= William M. Leech Jr. =

American lawyer and politician (1935–1996)

William M. Leech Jr. (November 1935 – June 11, 1996) was an American attorney and public servant in Tennessee, who served as the state's Attorney General & Reporter from 1978 to 1984. He played a significant role in judicial and constitutional reform in Tennessee and in developing state divisions for environmental enforcement, antitrust, and consumer protection.

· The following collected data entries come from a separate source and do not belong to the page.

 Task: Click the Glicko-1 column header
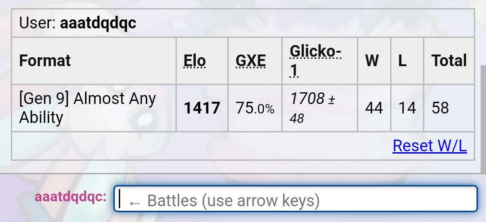pyautogui.click(x=315, y=61)
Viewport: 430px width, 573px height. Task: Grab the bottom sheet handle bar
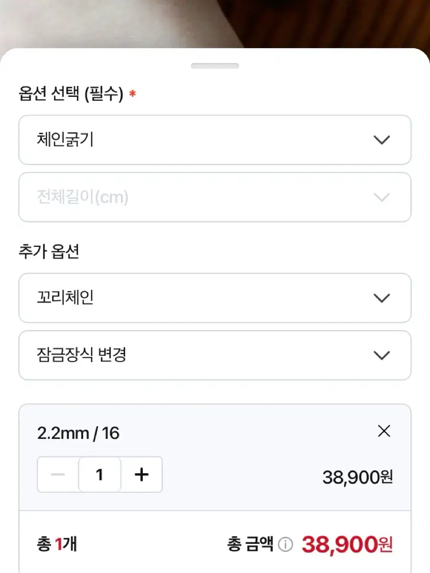pos(215,66)
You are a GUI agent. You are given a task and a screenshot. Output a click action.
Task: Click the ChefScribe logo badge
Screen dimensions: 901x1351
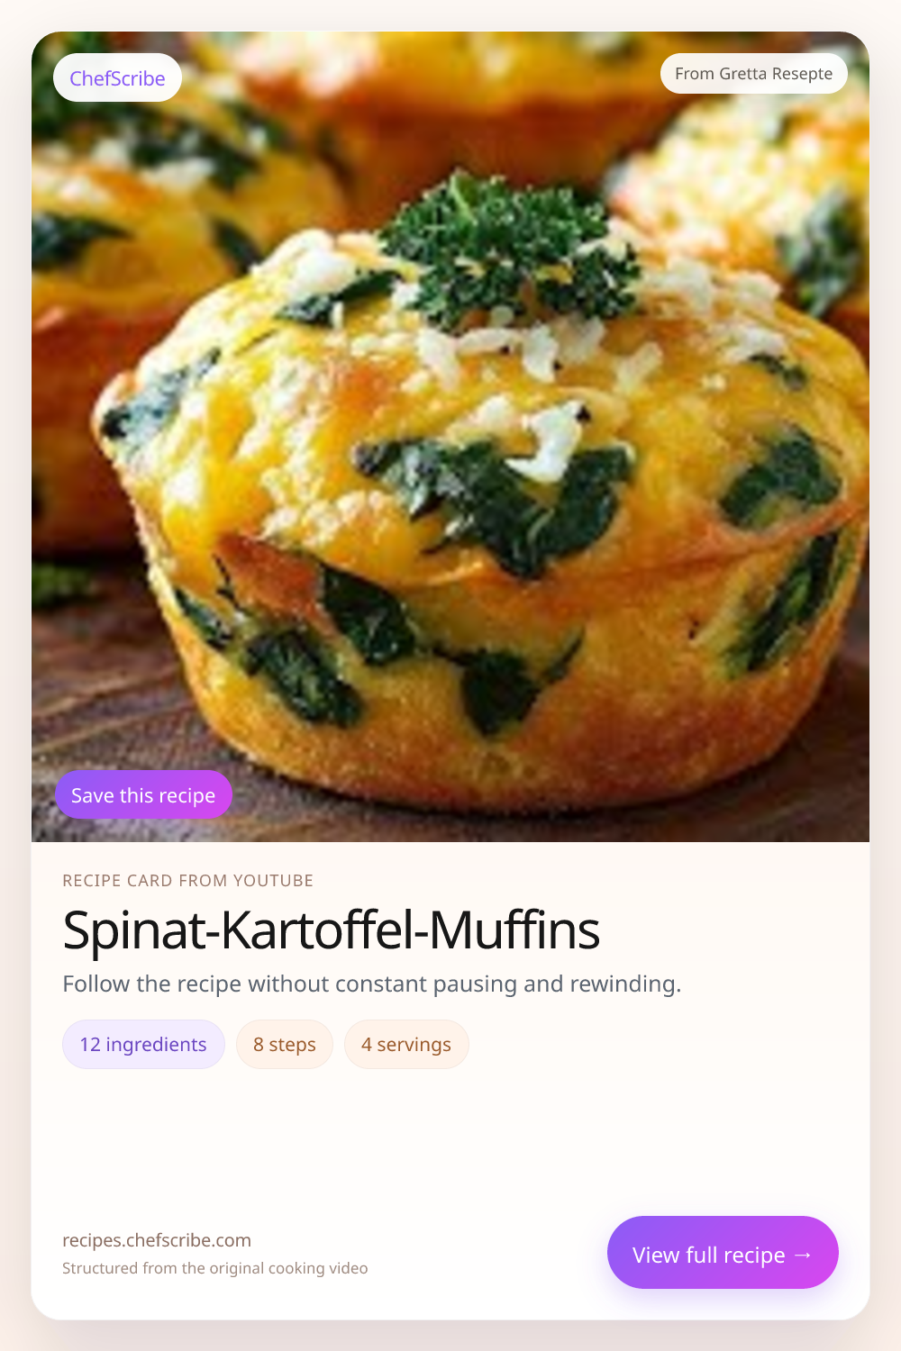click(x=117, y=78)
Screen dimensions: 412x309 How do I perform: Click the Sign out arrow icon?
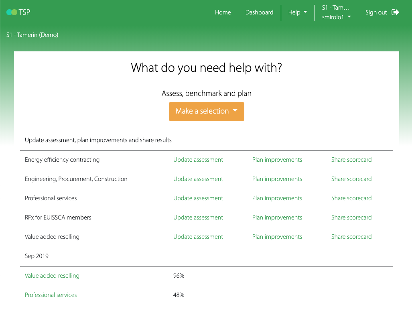click(x=395, y=12)
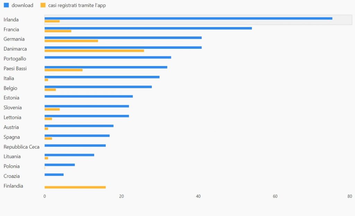The width and height of the screenshot is (355, 216).
Task: Select the Repubblica Ceca axis label
Action: pyautogui.click(x=21, y=147)
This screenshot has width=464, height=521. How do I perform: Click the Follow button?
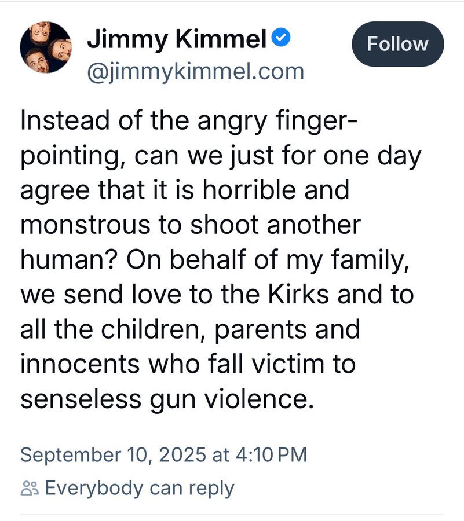pyautogui.click(x=398, y=44)
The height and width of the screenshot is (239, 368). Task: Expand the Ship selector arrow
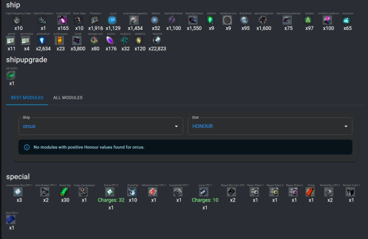pyautogui.click(x=176, y=126)
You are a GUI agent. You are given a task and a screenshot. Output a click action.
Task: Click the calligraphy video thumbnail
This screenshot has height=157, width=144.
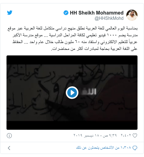pos(72,93)
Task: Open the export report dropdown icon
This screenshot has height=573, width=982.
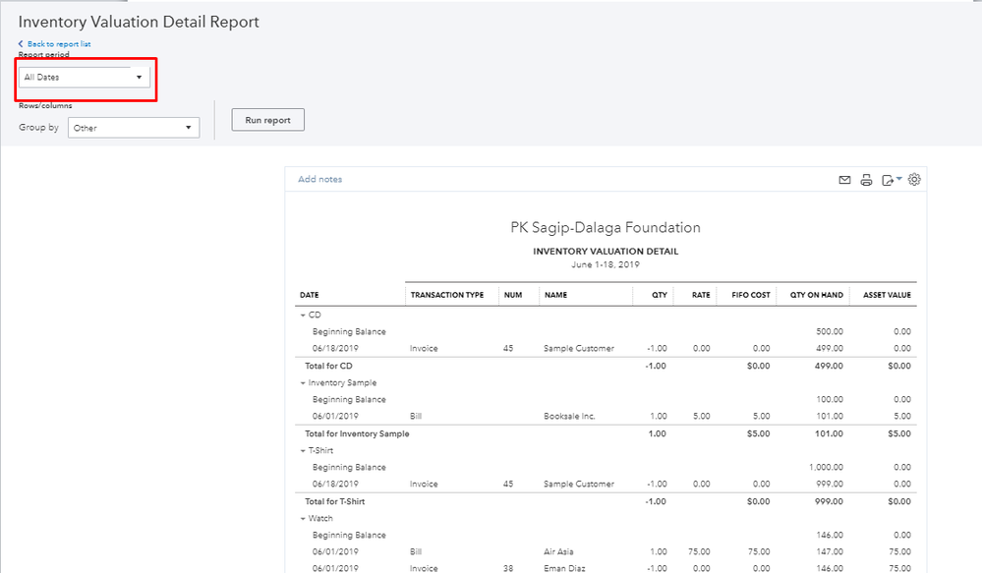Action: point(891,180)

== Early life and education ==
Leech was born in November 1935 in Charlotte, Tennessee. He obtained a Bachelor of Science degree from Tennessee Technological University in 1958, where he also played on the football team. After working as a high school teacher and coach for four years, he served two years in the United States Army stationed in Germany during the Cold War era. He earned a Doctor of Jurisprudence from the University of Tennessee College of Law in 1966.

== Legal and public service career ==
Following law school, Leech established a private practice in Columbia, Tennessee. He served as Assistant District Attorney for the 11th Judicial Circuit from 1967 to 1970. He was Municipal Judge of Columbia from 1970 to 1974. In 1971, Leech was a delegate to the Tennessee Constitutional Convention and served as its president. He again served as delegate (and chairman of the Judicial Articles Committee) in the 1977 Tennessee Constitutional Convention, in which he advocated reforms to the state judicial system. In 1978, the Tennessee Supreme Court appointed him Attorney General & Reporter, a role he held until 1984. As Attorney General, Leech founded the Environmental Enforcement Division in 1983 and also spearheaded the creation of the Antitrust and Consumer Protection Division.

== Later career and legacy ==
After stepping down as Attorney General in 1984, Leech returned to private practice with the law firm of Waller, Lansden, Dortch and Davis. He was widely respected in legal, business, and governmental circles in Tennessee, both for his public service and for mentorship of younger attorneys. A highway in Maury County was designated in his honor after his death. The Tennessee Bar Association named an award in his honor: the William M. Leech, Jr. Public Service Award.

== Personal life and death ==
Leech was married to Donna Leech. His daughter, Anna Leech preceded him in death, and he was survived by his daughters Becca and Katie and his son, Will Leech. At the time of his death, on June 11, 1996, Leech resided in the Santa Fe community in Maury County, Tennessee.